1. Startseite
  2. >
  3. Lokal
  4. >
  5. Nachrichten Magdeburg
  6. >
  7. Leben als lesbisches Paar in Magdeburg

CSD-Aktionswoche Leben als lesbisches Paar in Magdeburg

Sandrina Göttker und Petra Biel sind ein homosexuelles Paar, welches den CSD-Gedanken lebt und vom Leben in Magdeburg berichtet.

Von Peter Ließmann 05.08.2019, 09:46

Magdeburg l Der CSD (Christopher-Street-Day) steht für die Gleichberechtigung von Lesben, Schwulen und Transsexuellen in der Gesellschaft. Die Aktionswoche will aufklären, stellt Forderungen, will sich politisch positionieren, aber auch die Freiheit und eine bunte Gesellschaft feiern - und das schrill und laut. Bedenkt man, dass Homosexualität in der Mitte der Gesellschaft angekommen zu sein scheint (schwule Bundes- oder Landesminister und Regierungschef von Stadtstaaten wie Hamburg und Berlin erregen kein Aufsehen mehr), stellt sich die Frage, ob die CSD-Aktionswochen noch notwendig sind.

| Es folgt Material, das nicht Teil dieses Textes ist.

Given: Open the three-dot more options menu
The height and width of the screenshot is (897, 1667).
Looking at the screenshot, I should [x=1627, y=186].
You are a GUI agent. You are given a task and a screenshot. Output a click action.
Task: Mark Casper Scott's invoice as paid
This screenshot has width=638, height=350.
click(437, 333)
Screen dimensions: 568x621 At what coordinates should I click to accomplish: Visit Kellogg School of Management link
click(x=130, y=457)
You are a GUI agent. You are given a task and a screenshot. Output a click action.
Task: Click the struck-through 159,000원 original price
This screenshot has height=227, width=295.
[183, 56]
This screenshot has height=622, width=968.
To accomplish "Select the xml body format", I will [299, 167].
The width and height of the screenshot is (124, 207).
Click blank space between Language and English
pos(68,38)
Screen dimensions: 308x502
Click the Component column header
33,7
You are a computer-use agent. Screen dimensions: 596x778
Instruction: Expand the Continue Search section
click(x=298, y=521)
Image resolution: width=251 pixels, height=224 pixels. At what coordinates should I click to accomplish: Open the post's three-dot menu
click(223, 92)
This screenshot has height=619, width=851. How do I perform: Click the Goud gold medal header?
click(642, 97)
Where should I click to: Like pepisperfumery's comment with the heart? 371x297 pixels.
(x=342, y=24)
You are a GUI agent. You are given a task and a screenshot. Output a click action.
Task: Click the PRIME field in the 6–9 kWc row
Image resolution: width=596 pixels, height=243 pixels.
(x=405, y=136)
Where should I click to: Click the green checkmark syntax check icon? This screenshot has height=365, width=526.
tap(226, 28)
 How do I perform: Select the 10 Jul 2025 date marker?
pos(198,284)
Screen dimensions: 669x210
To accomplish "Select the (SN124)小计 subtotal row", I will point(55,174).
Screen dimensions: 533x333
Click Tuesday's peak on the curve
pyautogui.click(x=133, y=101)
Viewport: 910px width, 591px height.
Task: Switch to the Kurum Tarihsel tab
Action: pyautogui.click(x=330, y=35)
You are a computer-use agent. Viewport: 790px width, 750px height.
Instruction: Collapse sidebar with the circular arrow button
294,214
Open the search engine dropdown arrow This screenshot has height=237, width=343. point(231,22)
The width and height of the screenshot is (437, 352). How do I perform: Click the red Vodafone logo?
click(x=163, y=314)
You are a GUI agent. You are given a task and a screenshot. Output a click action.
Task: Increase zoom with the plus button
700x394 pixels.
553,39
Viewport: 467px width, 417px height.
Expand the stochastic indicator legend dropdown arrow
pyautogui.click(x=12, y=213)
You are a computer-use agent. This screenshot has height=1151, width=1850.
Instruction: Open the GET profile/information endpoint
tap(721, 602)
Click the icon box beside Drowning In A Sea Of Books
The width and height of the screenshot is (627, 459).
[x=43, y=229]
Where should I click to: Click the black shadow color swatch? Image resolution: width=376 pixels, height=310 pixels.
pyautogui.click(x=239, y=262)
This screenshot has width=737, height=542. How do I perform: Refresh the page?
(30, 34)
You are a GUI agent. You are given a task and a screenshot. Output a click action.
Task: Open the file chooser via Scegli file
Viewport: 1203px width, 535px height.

„Auf jeden Fall“, sagt Sandrina Göttker. Die Vorbehalte in der Gesellschaft seien gegenüber Schwulen und Lesben in den vergangenen Jahre deutlich weniger geworden, dennoch sei Aufklärung und die Forderung nach Gleichberechtigung weiterhin notwendig. „Wenn wir uns jetzt zurückziehen, besteht die Gefahr, dass dies von extrem konservativen Kräften ausgenutzt wird.“ Sandrina Göttker und Petra Biel beobachten die politischen Entwicklungen rechts von der Mitte sehr genau. Was dort passiere, sei sehr bedenklich. Auch das sei eine wichtige Aufgabe der CSD-Aktionswochen: „Die Freiheit und Offenheit unserer Gesellschaft schützen“, sind beide Frauen überzeugt.

Das sind die großen Ziele, aber wie lebt es sich im Alltag als lesbisches Paar in Magdeburg? „Gut, wir haben keine Probleme, es ist alles ganz normal. Manchmal schauen auf der Straße noch Leute zu uns herüber, wenn wir Hand in Hand gehen oder uns einen Kuss geben. Das passiert aber selten, und es sind meistens auch Menschen der Generation unserer Großeltern“, sagt Sandrina Göttker. Das spricht für Magdeburg. „Ich habe eine Zeit lang in Duisburg gelebt, und dort war es deutlich anders, schlechter“, berichtet Petra Biel.

Auch beruflich haben die beiden Frauen keine Probleme in Magdeburg, weil sie sich offen zu ihrer Homosexualität bekennen und als Paar zusammenleben. „Manchmal fragt jemand aus Interesse, mehr aber auch nicht.“ Und sie gehe ganz offen damit um, biete folglich auch keine Angriffsflächen, so Sandrina Göttker.

Sie ist auf dem Land in der Nähe von Magdeburg aufgewaschen. In der Familie gab es „nach einem kurzen Schockmoment“ keine Probleme, nach dem sie sich als lesbisch „geoutet“ hatte. Was allerdings kein ganz einfacher Schritt war. „Ich habe in einer normalen Ehe mit einem Mann gelebt und habe auch einen 15-jährigen Sohn. Irgendwann ging es aber nicht mehr und ich musste eine Entscheidung treffen“, erzählt Sandrina Göttker. Dass es in ihrer Familie bereits offen lesbische Frauen gab und die Gesellschaft sich gewandelt hatte, sei hilfreich gewesen.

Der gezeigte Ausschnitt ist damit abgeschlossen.